From the entries, copy every line that carries the string "computer".

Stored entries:
=== Section Start ===

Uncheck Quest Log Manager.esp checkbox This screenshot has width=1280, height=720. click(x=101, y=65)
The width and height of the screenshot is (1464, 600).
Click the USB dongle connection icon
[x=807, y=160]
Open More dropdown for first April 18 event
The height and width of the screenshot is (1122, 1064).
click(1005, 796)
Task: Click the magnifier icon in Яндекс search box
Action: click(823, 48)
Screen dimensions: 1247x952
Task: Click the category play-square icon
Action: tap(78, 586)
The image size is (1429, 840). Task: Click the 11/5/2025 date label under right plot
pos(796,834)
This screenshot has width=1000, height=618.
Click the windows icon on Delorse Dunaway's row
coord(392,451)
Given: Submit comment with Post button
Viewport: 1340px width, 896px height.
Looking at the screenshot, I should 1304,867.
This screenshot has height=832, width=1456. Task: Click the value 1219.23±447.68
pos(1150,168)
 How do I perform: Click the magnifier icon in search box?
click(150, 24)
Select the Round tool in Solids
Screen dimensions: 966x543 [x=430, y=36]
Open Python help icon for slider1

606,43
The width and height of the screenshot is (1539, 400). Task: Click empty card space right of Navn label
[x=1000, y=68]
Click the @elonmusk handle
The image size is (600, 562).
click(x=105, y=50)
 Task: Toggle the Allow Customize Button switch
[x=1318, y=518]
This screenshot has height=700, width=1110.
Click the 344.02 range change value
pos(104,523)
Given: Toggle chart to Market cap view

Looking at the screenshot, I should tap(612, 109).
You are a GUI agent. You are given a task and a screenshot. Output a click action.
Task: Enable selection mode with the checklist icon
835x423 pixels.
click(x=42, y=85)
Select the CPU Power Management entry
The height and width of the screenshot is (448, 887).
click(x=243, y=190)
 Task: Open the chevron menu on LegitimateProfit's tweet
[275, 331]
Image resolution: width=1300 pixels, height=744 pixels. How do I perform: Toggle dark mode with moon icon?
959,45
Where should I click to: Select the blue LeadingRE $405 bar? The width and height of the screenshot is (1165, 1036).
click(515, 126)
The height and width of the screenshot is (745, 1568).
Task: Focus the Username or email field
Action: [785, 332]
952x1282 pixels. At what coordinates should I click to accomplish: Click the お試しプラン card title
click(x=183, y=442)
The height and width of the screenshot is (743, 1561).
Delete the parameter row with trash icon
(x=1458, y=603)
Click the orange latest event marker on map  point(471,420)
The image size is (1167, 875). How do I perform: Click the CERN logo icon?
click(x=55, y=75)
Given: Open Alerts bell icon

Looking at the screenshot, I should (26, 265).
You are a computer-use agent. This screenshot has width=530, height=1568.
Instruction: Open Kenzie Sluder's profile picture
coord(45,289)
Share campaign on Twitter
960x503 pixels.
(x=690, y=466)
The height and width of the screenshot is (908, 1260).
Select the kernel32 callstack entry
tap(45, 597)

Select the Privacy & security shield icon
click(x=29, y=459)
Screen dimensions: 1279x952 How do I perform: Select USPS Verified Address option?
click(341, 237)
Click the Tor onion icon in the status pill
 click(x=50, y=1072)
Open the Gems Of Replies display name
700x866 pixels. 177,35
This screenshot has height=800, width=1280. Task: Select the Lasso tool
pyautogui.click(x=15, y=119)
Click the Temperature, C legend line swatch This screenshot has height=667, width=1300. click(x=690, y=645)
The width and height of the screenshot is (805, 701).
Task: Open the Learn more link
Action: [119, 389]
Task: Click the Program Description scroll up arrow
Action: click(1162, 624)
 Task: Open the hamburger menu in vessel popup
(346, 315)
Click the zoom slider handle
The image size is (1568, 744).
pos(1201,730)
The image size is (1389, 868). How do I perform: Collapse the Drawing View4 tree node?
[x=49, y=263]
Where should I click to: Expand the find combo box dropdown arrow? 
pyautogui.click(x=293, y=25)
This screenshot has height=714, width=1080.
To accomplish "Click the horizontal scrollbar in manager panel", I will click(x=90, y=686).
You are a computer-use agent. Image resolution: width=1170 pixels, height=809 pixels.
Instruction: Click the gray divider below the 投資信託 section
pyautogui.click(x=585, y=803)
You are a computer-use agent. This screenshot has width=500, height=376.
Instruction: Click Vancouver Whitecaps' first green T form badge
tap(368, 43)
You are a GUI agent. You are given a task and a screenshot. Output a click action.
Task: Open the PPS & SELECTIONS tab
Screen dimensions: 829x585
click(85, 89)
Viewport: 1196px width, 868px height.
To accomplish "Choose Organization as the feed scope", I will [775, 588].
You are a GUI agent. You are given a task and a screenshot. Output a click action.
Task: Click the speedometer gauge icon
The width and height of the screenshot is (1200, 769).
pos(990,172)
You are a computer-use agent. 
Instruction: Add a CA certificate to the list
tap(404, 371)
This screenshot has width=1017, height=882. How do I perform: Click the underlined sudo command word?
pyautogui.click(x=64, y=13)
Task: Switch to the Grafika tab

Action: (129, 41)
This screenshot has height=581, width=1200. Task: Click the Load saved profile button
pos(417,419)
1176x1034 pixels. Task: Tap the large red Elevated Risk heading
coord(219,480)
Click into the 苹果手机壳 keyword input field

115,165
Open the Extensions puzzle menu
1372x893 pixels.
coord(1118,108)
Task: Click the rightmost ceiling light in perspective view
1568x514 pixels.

=== Section End ===

(WRITTEN SOLUTION)
You are a computer-use agent. This screenshot has width=530, height=1568.
You are a computer-use agent. Image resolution: width=1170 pixels, height=809 pixels.
You are a computer-use agent. This screenshot has width=500, height=376.
You are a computer-use agent. 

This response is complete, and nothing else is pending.